"La plume est la langue de la pensée"
Miguel de Cervantes Saavedra

26/06/2008

Cartes mexicaines - Poly mai 2007

Immortel Posada

Aussi grand qu’il fut humble, Posada fonctionne dans l’histoire de l’art comme le col étroit d’un sablier où le passé devient grain par grain, le futur.

Jean Charlot


Les élégantes ne déambulent plus depuis longtemps dans les rues de Mexico. Les scènes d’exécutions et d’émeutes populaires qui hantaient le Mexique au passage du XXe siècle, ont cédé la rue aux automobiles, à la pollution et aux hommes pressés. Pourtant il reste de cette époque des images encore vivantes, palpitantes : les gravures de José Guadalupe Posada.
Moins connu que le couple révolutionnaire Frida KahloDiego Rivera, Posada a pourtant marqué le Mexique de son empreinte indélébile. Asséchant son trait jusqu'à l’essentiel, ce précurseur a su exprimer à la fois l’atmosphère d’une époque et le caractère d’un peuple. Caricaturant du fil ténu de ses calaveras (1) la bourgeoisie, l’illustrateur de nombreux journaux donnait à voir aux Mexicains, encore largement illettrés, les excès dictatoriaux du régime de Porfirio Diaz (2).
Posada est né et a fourbi ses armes à Aguascalientes (3). A 19 ans, en 1871, il rejoint le journal du lithographe et pamphlétaire Trinidad Pedroza, El Jicote, à une époque de grande agitation de la cité. Il s’illustre déjà par la puissance de ses dessins, prenant part au bouillonnement social. En 1888, il gagne la capitale. L’effervescence politique y coule des artères de la ville à ses veines et se grave, par la magie de son art, jusque dans la mémoire collective du peuple. Son oeuvre évoque un regard aussi aiguisé que la pointe de son burin ; regard porté sur le siècle et le régime finissants, au travers de la baie-vitrée de son atelier. A sa mort, en 1913, il lègue au Mexique plus de 15000 gravures, parmi lesquelles la fameuse Catrina.

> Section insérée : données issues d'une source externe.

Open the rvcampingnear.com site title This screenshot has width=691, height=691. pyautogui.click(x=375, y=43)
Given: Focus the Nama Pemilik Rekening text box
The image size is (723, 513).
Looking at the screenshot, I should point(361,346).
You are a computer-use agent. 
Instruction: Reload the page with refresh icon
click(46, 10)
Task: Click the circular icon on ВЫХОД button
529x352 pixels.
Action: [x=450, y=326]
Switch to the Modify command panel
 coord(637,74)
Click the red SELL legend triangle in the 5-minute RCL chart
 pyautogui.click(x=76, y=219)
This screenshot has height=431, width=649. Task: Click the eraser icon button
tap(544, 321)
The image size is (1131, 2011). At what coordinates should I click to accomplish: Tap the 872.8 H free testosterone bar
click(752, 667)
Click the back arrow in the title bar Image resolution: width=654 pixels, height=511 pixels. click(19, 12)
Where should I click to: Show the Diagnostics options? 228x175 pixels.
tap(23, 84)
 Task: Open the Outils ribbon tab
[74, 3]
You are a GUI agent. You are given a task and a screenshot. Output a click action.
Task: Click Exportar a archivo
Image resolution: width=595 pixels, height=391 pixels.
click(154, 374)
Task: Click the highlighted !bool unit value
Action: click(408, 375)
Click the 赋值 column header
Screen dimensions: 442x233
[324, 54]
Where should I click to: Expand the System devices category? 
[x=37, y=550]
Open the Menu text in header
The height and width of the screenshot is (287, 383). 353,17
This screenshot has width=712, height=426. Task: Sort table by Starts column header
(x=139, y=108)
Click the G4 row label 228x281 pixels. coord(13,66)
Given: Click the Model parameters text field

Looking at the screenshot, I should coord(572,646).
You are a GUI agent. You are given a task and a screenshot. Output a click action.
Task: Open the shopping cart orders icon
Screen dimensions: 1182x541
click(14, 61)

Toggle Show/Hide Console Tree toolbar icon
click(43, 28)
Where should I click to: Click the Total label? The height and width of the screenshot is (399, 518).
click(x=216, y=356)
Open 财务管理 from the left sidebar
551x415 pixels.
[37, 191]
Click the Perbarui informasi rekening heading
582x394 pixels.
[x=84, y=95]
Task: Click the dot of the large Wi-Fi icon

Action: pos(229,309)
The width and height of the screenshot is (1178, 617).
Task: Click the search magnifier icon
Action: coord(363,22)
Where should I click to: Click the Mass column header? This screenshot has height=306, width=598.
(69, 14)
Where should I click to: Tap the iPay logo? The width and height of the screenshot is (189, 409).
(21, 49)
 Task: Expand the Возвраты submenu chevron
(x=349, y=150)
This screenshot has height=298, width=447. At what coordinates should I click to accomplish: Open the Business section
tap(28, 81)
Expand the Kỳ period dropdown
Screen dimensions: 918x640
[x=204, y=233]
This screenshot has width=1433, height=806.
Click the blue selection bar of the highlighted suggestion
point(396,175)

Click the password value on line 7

Malgré sa renommée, il mourra seul et misérable, enterré dans une fosse commune, squelette parmi tant d’autres, comme il l’avait lui-même prédit.
Un siècle plus tard, les dictatures se sont succédées puis diluées dans les urnes, mais certains excès demeurent aussi encrés que les œuvres du maître. La dépénalisation de l’avortement en débat dans la capitale provoque l’ire de la réaction. Des groupes fascistes menacent de mort certains députés pro-avortement. L’Église écrase de son poids moral une république néanmoins laïque et la droite parade sous les couleurs du Vatican. Les avortements clandestins représentent pourtant la cinquième cause de mortalité des Mexicaines ! L’élégante Catrina aurait-elle, aujourd’hui, pris place dans ce long cortège funèbre ? Les cadavres aux sourires exquis de Posada auraient-ils pris part au débat acharné pour le droit des femmes à disposer de leur corps et de leur avenir ? Les eaux fortes du graveur hidrocálido (4) trouveraient certainement dans cette mascarade cynique une nouvelle source d’inspiration pour leur personnage favori : la mort.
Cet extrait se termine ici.